Not a good analogy. You can end up with the ER with permanent life-threatening injuries, or ones that are serious but fully recoverable. Wearing seat belts has a causal effect on the relatively likelihood of each.,


Going to a better school puts you in the company of people who understand analogies.

The SAT stopped testing analogies in 2005.


Reportedly because women did better at them than men.
Anonymous
You could potentially say I'm that person. I went to MIT and ended up an entrepreneur. The name opens a lot of doors. It also gives you a lot of credibility whether deserved or not. I also had a very different college experience than if I had gone to a much larger university. I killed myself with work as a young person and, arguably, I have a lot more flexibility today as a result.
Anonymous
Anonymous wrote:What’s the point of driving a Mercedes when the Hyundai gets you the same place?


The actual cost of these cars is not as different as you think, and the main function is the same.

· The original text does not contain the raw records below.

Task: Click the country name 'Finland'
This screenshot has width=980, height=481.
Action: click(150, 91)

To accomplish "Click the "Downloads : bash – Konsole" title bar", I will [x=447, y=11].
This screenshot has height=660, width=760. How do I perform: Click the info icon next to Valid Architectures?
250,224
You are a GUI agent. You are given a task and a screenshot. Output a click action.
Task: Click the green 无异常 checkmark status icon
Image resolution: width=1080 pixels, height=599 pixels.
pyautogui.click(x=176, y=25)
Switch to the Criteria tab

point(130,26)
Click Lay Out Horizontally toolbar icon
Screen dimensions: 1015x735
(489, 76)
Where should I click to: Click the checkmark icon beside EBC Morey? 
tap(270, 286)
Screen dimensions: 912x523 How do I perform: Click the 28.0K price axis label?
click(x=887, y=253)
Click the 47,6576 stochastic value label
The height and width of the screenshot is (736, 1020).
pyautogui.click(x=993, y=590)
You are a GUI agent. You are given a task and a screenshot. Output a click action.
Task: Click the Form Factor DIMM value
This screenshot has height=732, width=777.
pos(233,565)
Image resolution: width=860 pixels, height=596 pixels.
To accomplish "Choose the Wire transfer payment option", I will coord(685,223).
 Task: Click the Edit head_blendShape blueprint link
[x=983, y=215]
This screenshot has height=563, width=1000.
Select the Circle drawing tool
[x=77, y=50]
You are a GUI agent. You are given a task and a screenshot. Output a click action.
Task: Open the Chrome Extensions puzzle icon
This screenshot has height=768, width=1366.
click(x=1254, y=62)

You are paying $40K more to cover luxury premium which means a lot of advertising, better grades of leather and plastic, and some showy stuff like color-changing light pipes that run all around the cabin and extra big display screens.

The quality and reliability could easily be the same.

Some would say you're paying $40K for nothing.
Anonymous
Anonymous wrote:
Anonymous wrote:What’s the point of driving a Mercedes when the Hyundai gets you the same place?


The actual cost of these cars is not as different as you think, and the main function is the same.

You are paying $40K more to cover luxury premium which means a lot of advertising, better grades of leather and plastic, and some showy stuff like color-changing light pipes that run all around the cabin and extra big display screens.

The quality and reliability could easily be the same.

Some would say you're paying $40K for nothing.

The acceleration, handling, and cabin volume are far superior in a Mercedes. Worth an extra $40K? Probably not. But saying "you're paying $40K for nothing" is straight-up disingenuous.